Emil Michael
(Photo : Emil Michael)

Once mentored by "Trillion Dollar Coach" Bill Campbell - who was a guru to Steve Jobs and Google co-founder Larry Page - Emil Michael is no stranger to taking risks and coming out on top. With a slew of startups under his belt that have revolutionized fintech as the world knows it, the entrepreneurial wonder says he's always on the hunt for his next game-changing investment. From surrounding himself with intelligent, resilient team members to facing challenges head-on, here are five ways Emil Michael has rocked the tech industry and why all eyes are on his next major move. 

1. Emil Michael built multiple highly lucrative Silicon Valley staples 

He was behind Tellme Networks, which sold to Microsoft in 2007 for around $800 million, and Klout, which was snapped up by Lithium Technologies for $200 million. "At Tellme, a lot of great people we hired went on to do great things," he said during a University of Miami Patti and Allan Herbert Business School lecture. "A lot of these people are at top jobs at Google, Apple, and so on." Emil Michael began his career at Goldman Sachs but soon realized Silicon Valley seemed a lot more attractive than the buttoned-up grind of Wall Street. The Stanford Law School graduate also confesses if he could do it all over again, he would've skipped law school and headed straight into tech in 1994 instead of 1998. "Those four years were when Amazon was invented and very big business ideas were incubated," he says. 

2. He raised $15 billion at Uber - the most money of any private startup in history

Emil Michael defines this as his proudest career achievement. His ambitious endeavor reframed fundraising and put Uber on top of the ride-sharing pyramid. During his time there, ​​he fostered partnerships with Toyota, Amex, and AT&T. He says it was part art and part science. A very specific process is needed to raise such an extraordinary amount of money and it's essential to maintain a clear vision. 

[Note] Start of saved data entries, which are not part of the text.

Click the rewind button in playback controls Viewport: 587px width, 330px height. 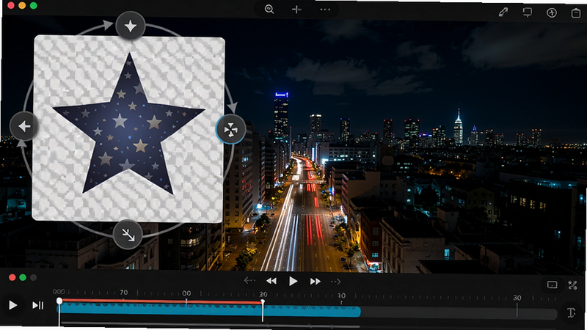click(271, 281)
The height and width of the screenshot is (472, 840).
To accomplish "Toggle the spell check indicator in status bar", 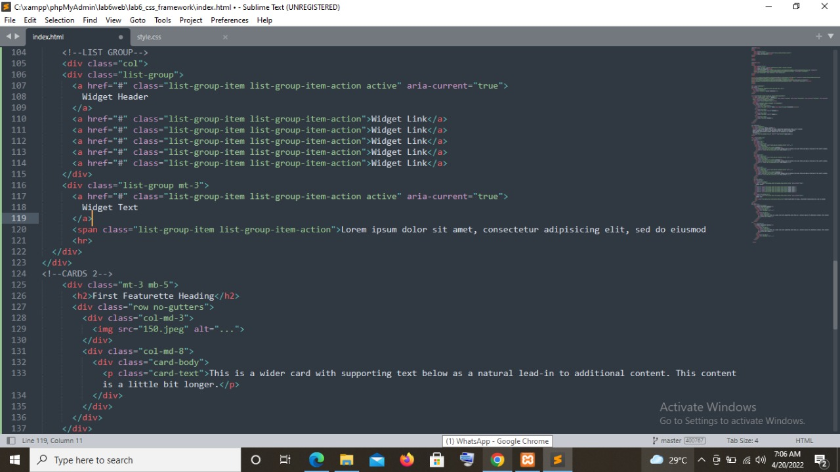I will (x=11, y=440).
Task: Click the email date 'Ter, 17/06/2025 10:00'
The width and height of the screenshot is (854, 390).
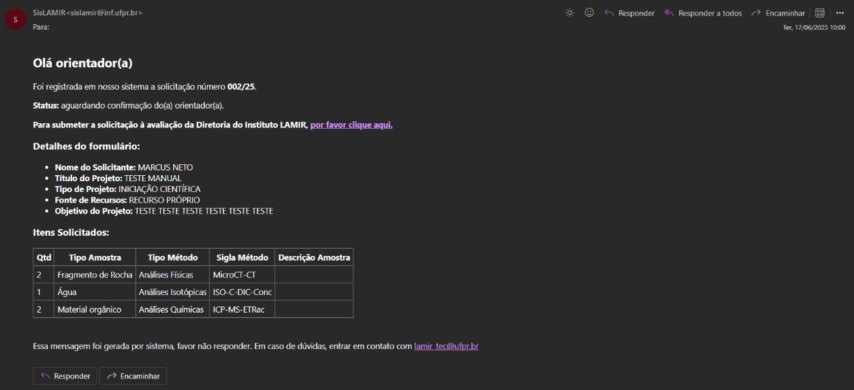Action: pos(814,28)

3. He played a key role in bringing Uber to China

In the No. 2 spot at the ride-sharing giant from 2013 to 2017, Emil Michael led expansion into China and Russia and helped generate more than $70 billion in market value creation. During his time in China, Emil Michael also saw the explosive growth of electronic payment systems and friction-free payment flow. "We wanted to make transportation as reliable as running water for everyone, everywhere," he mentioned at the University of Miami. "We did it all over the world." Spending more than 150 days in China, he says no American tech company has previously had an on-the-ground tech business of that caliber. 

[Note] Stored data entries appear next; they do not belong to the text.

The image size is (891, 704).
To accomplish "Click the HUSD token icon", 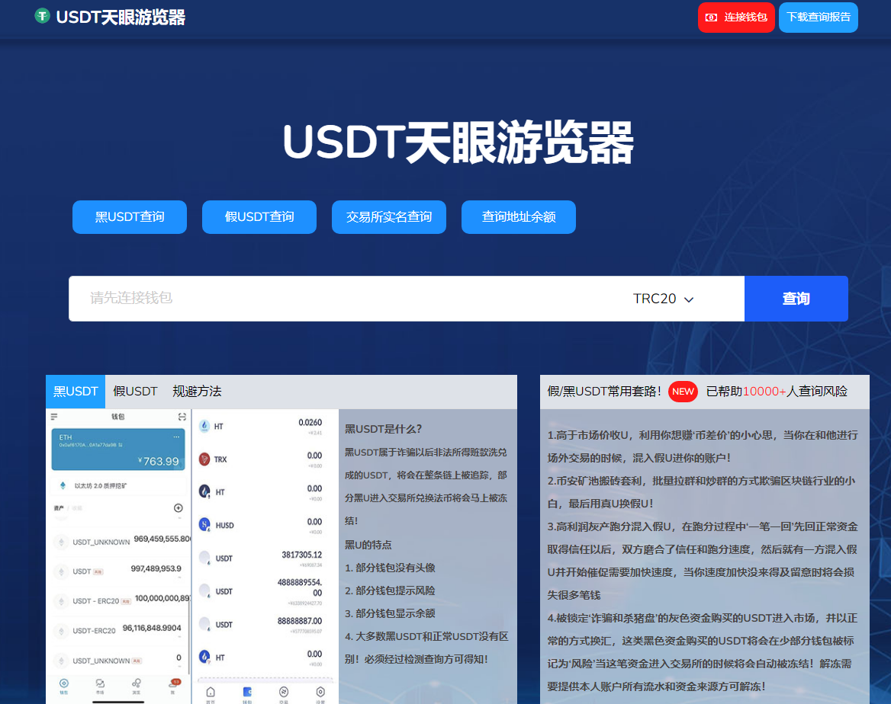I will pyautogui.click(x=203, y=523).
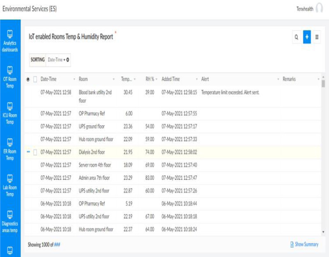Click the ellipsis icon beside Dialysis row
329x257 pixels.
pyautogui.click(x=29, y=152)
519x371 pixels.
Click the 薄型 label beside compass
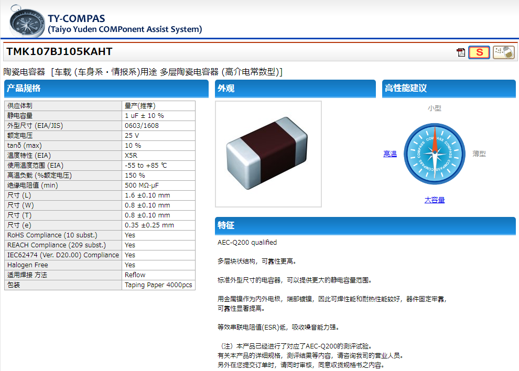click(x=479, y=154)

4. His SPAC DPCM Capital merger landed a $340 million deal after merging with D-Wave to form D-Wave Quantum Inc.

The quantum computing enthusiast says he couldn't be happier with the deal. "They can solve real-world optimization problems today given their approach," he told Bloomberg TV. Michael also tweeted on Feb. 8, "Today's a great day for quantum computing - my SPAC, DPCM, is excited to be working with @dwavesys; the only provider to build both annealing and gate-model quantum computers." According to Bloomberg TV, D-Wave will use capital from the merger to commercialize quantum computing.

5. He walked away from a potential $1.2 billion mobile gaming merger 

Not every big payday is a smart long-term business move. Although Emil Michael says he believes in taking intelligent business risks, he and mobile entertainment company Jam City mutually decided a DPCM Capital merger would not come to fruition. "The reason is that the mobile gaming market fluctuated with people staying at home with COVID," he says. 

The Next Big Tech Trend to Watch

Emil Michael says one of the lessons he's learned in business is to not only be focused on conquering the world but effectively building the machinery to carry that out. Michael says companies disrupting the traditional banking system is something to watch out for in the fintech space.

"Revolut is one of them," he says. "And those are the kinds of companies that are just doing incredible things and bringing banking services to the un-banked, reducing fees, just doing payday stuff that's not egregious. So people get money faster, same-day pay. And those are the companies that I think are just going to eat up the financial system."

The tech magnate is also betting on automation capability and robotics. "New technologies that are going to fast forward artificial intelligence," he predicts on the move toward self-driving cars, self-driving planes, and robots that will eventually replace jobs such as burger flipping at fast-food restaurants.